The city of A Coruña sits on a peninsula in Galicia, a region of Spain known for its dramatic landscapes, unbeatable seafood, and Celtic roots. The peninsula, shaped a bit like a tree, juts out into the wild Atlantic Ocean. The city makes up the trunk of the peninsula; its left side lined by beaches and its right housing the city’s marina and port. The old quarter, Cidade Vella, and the ancient Roman lighthouse, Torre de Hércules, lie within the tree’s canopy. It’s a small city and extremely walkable – in fact, driving its maze of streets is not recommended.

The Crystal City

A Coruña earned its nickname – a Cidade de Cristal, or the Crystal City – from the distinctive glass-enclosed balconies that adorn many of its buildings. The galerías, as they are called in Spanish, are the result of two constants in Galician life: ships and rain. Ship-makers in nearby Ferrol borrowed the design from the sterns of Spanish galleons to create galerías as a way to enjoy the pleasures of a balcony with the realities of Galician weather. One of the best places to see the galerías is on the Avenida Marina, where the sparkling glass facades abut the yacht harbor.

Tower of Hercules

bell tower in spain

There is nothing as emblematic of A Coruña as the Tower of Hercules. The ancient Roman lighthouse is perched at the end of A Coruña’s wave-battered peninsula, overlooking the city. In fact, built in the late 1st century AD, the lighthouse predates the city itself.

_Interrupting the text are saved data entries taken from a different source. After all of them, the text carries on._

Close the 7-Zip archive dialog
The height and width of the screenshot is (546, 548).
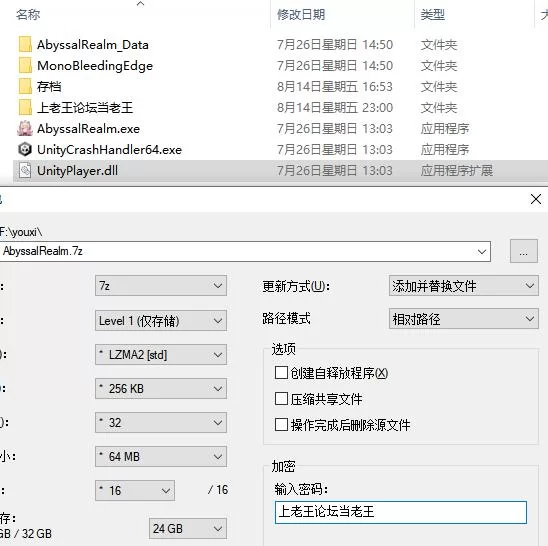[x=535, y=199]
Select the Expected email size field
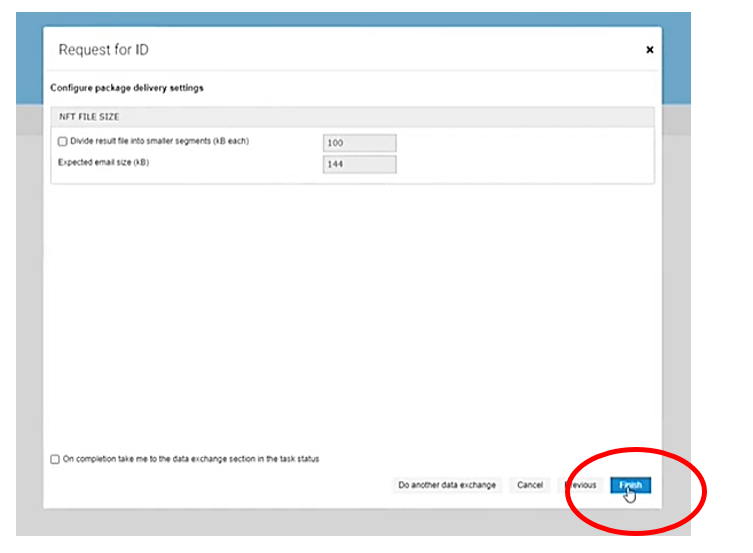The width and height of the screenshot is (753, 553). (359, 164)
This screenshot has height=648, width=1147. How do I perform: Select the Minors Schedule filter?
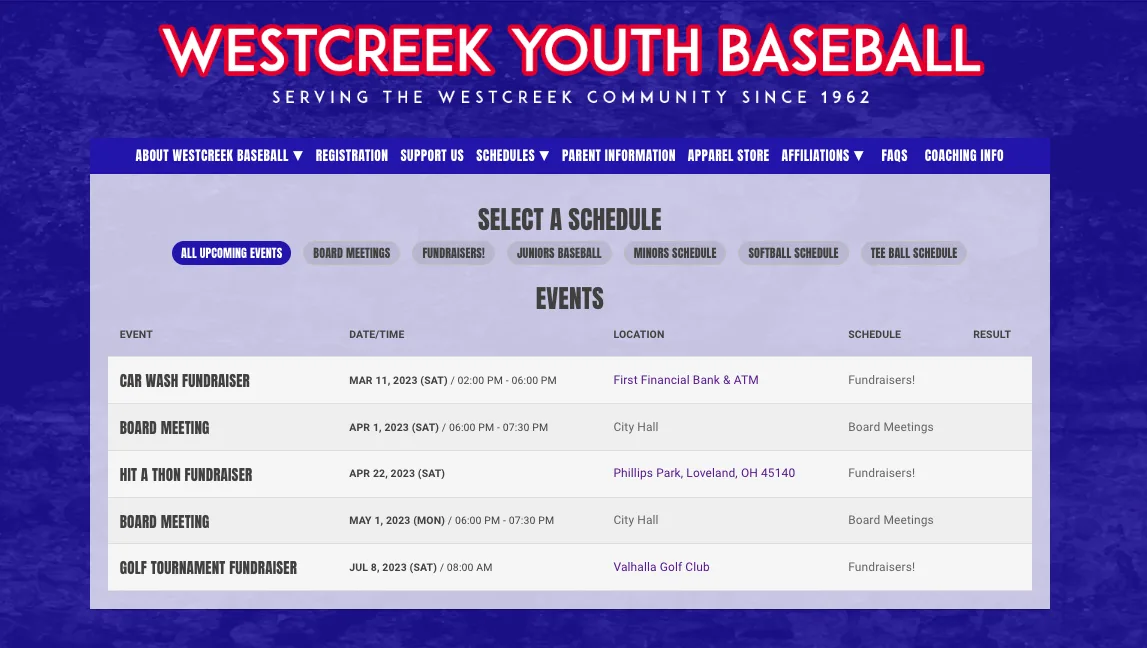pyautogui.click(x=675, y=253)
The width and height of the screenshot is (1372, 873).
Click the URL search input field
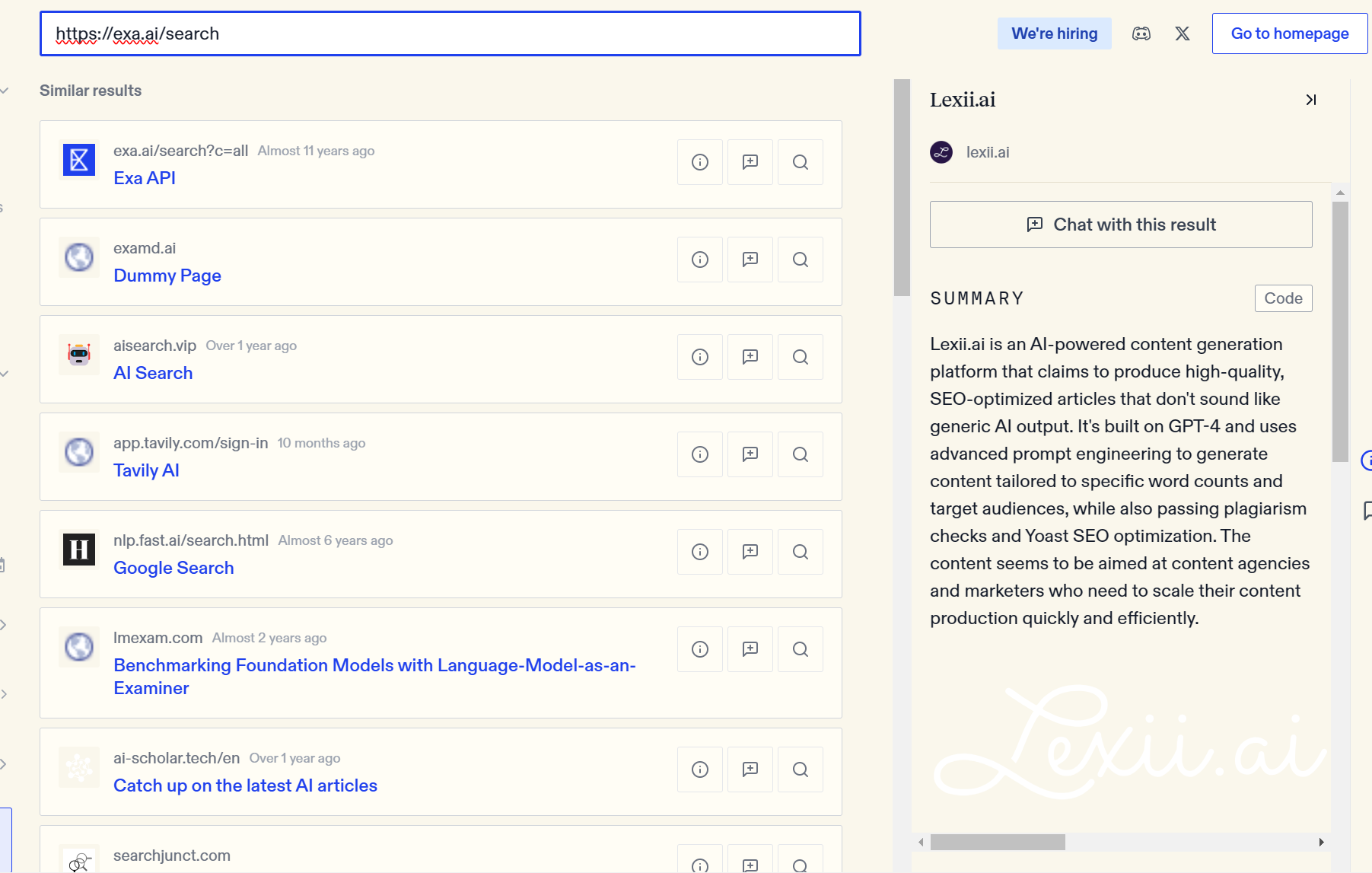[450, 33]
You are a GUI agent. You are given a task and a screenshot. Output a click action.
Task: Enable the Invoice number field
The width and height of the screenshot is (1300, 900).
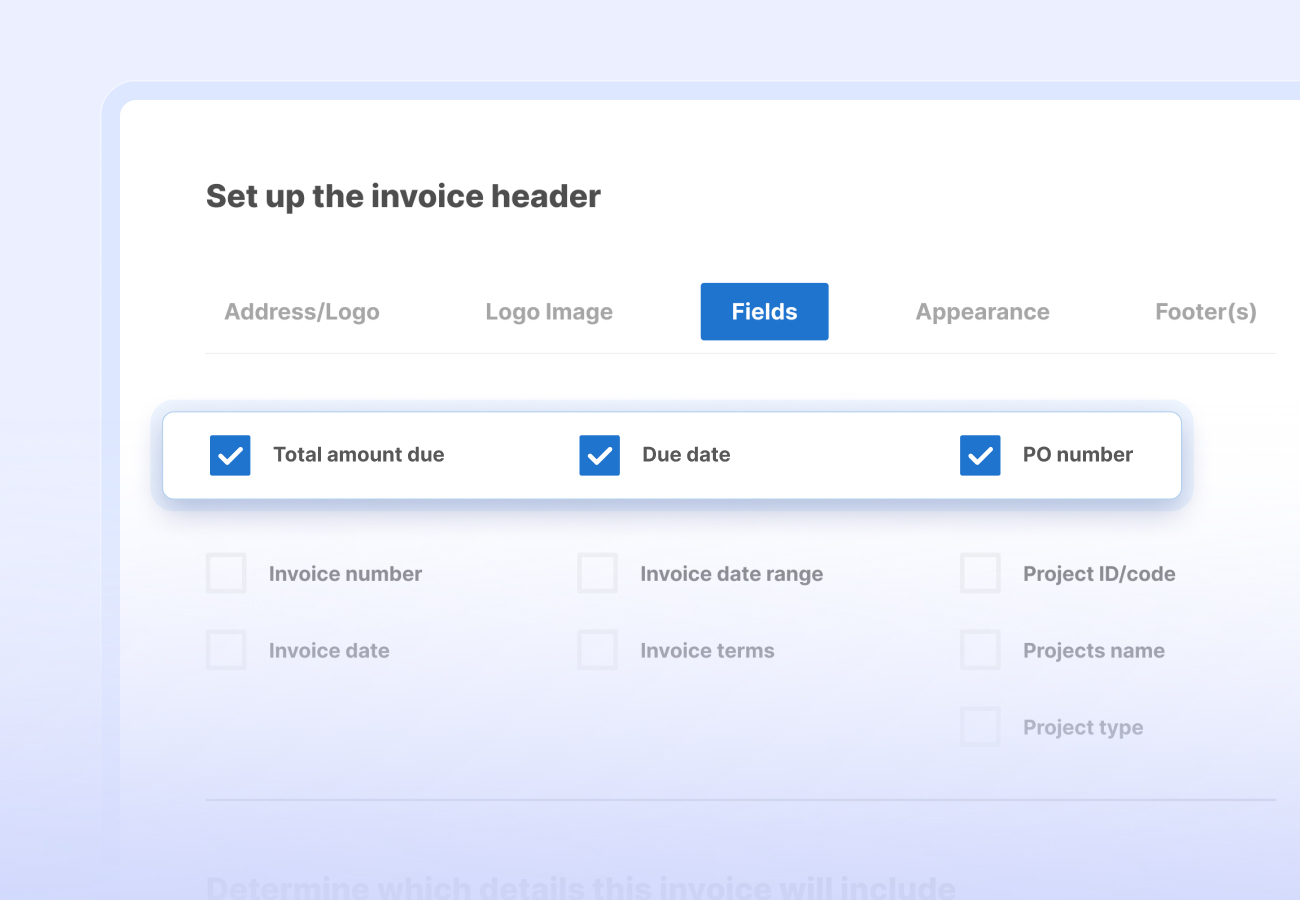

Legend has it that it was here that Hercules defeated the giant Geryon, whose cattle he had to steal for his 10th labor. In the Galician tale, Hercules came to confront King Geryon and end his tyrannical rule over the region. After beheading Geryon and burying the head by the sea, Hercules ordered the people to build a tower on top of the head and a city nearby. He named after the first woman to live there, Crunía. Today, the legend is represented in the city’s coat-of-arms: a skull and cross bones beneath the Tower of Hercules.

Whether or not you believe in legends, a visit to the lighthouse is a must, both for its historical significance and the excellent views. Named a UNESCO World Heritage Site in 2009, the Tower of Hercules is unique among Roman lighthouses due to its preservation and continued functionality. The top of the tower offers sweeping views of the city, ocean, and cliff-side park. (For those not wanting to pay to enter the lighthouse, a stroll around the park and sculpture garden is a scenic alternative.)

Medieval Quarter

church in spain

The winding cobbled streets of Cidade Vella, the city’s oldest neighborhood, are a great place to walk off your large Galician meals. Built on an ancient Celtic castro, the Cidade Vella is steeped in history.  Many of the buildings in this neighborhood date back to the re-founding of the city in 1200s. Landmarks include two 12th century Romanesque churches (Colexiata de Santa María do Campo and Igrexa de Santiago); the baroque Santo Domingo monastery; and the charming sycamore-lined square, Praza Azcárraga. The neighborhood is also the final resting place of Sir John Moore, who died in the Battle of Corunna during the Peninsular War. His tomb can be found in the San Carlos gardens, next to the Archives of the Kingdom of Galicia.

 

 

Galician Gastronomy

With many in the region still deriving their livelihoods from the land and sea, chefs in A Coruña have an abundance of quality local ingredients to work with. From fresh vegetables and unique cheeses to barbecued meats and fresh seafood, Galician cuisine has something for everyone.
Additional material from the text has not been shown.